> [Work to complete]:
Put every line of the listing below into a Markdown table with two columns, No. for the row number and Text for the line itself, skipping blank lines.

> [Items]:
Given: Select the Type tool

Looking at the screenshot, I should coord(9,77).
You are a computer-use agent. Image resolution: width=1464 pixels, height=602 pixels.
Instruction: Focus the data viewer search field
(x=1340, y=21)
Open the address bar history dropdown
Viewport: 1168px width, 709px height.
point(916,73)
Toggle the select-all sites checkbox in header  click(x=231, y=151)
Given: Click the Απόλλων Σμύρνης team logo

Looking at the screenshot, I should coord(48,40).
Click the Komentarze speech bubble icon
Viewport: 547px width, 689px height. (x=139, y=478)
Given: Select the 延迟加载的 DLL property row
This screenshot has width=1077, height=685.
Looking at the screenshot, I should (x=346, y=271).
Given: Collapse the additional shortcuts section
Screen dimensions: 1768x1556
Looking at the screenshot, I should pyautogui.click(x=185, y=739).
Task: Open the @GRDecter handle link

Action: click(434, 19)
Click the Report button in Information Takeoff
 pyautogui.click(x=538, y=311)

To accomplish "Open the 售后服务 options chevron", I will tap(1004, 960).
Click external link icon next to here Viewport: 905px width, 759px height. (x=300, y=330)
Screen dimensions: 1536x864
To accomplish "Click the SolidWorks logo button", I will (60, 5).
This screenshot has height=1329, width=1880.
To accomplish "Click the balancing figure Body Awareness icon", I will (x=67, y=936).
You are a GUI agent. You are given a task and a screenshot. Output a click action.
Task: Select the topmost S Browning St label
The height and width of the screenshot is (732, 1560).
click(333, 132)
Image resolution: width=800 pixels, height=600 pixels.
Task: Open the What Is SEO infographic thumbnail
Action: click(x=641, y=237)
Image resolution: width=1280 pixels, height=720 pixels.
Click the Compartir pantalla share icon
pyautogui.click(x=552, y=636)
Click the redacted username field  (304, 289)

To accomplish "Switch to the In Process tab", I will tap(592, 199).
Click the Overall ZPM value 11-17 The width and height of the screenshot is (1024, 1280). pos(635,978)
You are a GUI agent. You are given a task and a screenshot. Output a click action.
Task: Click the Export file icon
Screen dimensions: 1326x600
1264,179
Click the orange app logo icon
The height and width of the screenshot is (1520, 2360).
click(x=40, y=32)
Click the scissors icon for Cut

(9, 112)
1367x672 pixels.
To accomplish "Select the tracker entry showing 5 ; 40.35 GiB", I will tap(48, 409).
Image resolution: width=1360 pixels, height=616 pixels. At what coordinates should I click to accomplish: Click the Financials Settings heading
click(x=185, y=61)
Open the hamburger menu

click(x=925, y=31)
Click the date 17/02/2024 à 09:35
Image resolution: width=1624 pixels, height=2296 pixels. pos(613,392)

> [Complete response]:
| No. | Text |
|---|---|
| 1 | Given: Select the Type tool |
| 2 | Looking at the screenshot, I should coord(9,77). |
| 3 | You are a computer-use agent. Image resolution: width=1464 pixels, height=602 pixels. |
| 4 | Instruction: Focus the data viewer search field |
| 5 | (x=1340, y=21) |
| 6 | Open the address bar history dropdown |
| 7 | Viewport: 1168px width, 709px height. |
| 8 | point(916,73) |
| 9 | Toggle the select-all sites checkbox in header  click(x=231, y=151) |
| 10 | Given: Click the Απόλλων Σμύρνης team logo |
| 11 | Looking at the screenshot, I should coord(48,40). |
| 12 | Click the Komentarze speech bubble icon |
| 13 | Viewport: 547px width, 689px height. (x=139, y=478) |
| 14 | Given: Select the 延迟加载的 DLL property row |
| 15 | This screenshot has width=1077, height=685. |
| 16 | Looking at the screenshot, I should (x=346, y=271). |
| 17 | Given: Collapse the additional shortcuts section |
| 18 | Screen dimensions: 1768x1556 |
| 19 | Looking at the screenshot, I should pyautogui.click(x=185, y=739). |
| 20 | Task: Open the @GRDecter handle link |
| 21 | Action: click(434, 19) |
| 22 | Click the Report button in Information Takeoff |
| 23 |  pyautogui.click(x=538, y=311) |
| 24 | To accomplish "Open the 售后服务 options chevron", I will tap(1004, 960). |
| 25 | Click external link icon next to here Viewport: 905px width, 759px height. (x=300, y=330) |
| 26 | Screen dimensions: 1536x864 |
| 27 | To accomplish "Click the SolidWorks logo button", I will (60, 5). |
| 28 | This screenshot has height=1329, width=1880. |
| 29 | To accomplish "Click the balancing figure Body Awareness icon", I will (x=67, y=936). |
| 30 | You are a GUI agent. You are given a task and a screenshot. Output a click action. |
| 31 | Task: Select the topmost S Browning St label |
| 32 | The height and width of the screenshot is (732, 1560). |
| 33 | click(333, 132) |
| 34 | Image resolution: width=800 pixels, height=600 pixels. |
| 35 | Task: Open the What Is SEO infographic thumbnail |
| 36 | Action: click(x=641, y=237) |
| 37 | Image resolution: width=1280 pixels, height=720 pixels. |
| 38 | Click the Compartir pantalla share icon |
| 39 | pyautogui.click(x=552, y=636) |
| 40 | Click the redacted username field  (304, 289) |
| 41 | To accomplish "Switch to the In Process tab", I will tap(592, 199). |
| 42 | Click the Overall ZPM value 11-17 The width and height of the screenshot is (1024, 1280). pos(635,978) |
| 43 | You are a GUI agent. You are given a task and a screenshot. Output a click action. |
| 44 | Task: Click the Export file icon |
| 45 | Screen dimensions: 1326x600 |
| 46 | 1264,179 |
| 47 | Click the orange app logo icon |
| 48 | The height and width of the screenshot is (1520, 2360). |
| 49 | click(x=40, y=32) |
| 50 | Click the scissors icon for Cut |
| 51 | (9, 112) |
| 52 | 1367x672 pixels. |
| 53 | To accomplish "Select the tracker entry showing 5 ; 40.35 GiB", I will tap(48, 409). |
| 54 | Image resolution: width=1360 pixels, height=616 pixels. At what coordinates should I click to accomplish: Click the Financials Settings heading |
| 55 | click(x=185, y=61) |
| 56 | Open the hamburger menu |
| 57 | click(x=925, y=31) |
| 58 | Click the date 17/02/2024 à 09:35 |
| 59 | Image resolution: width=1624 pixels, height=2296 pixels. pos(613,392) |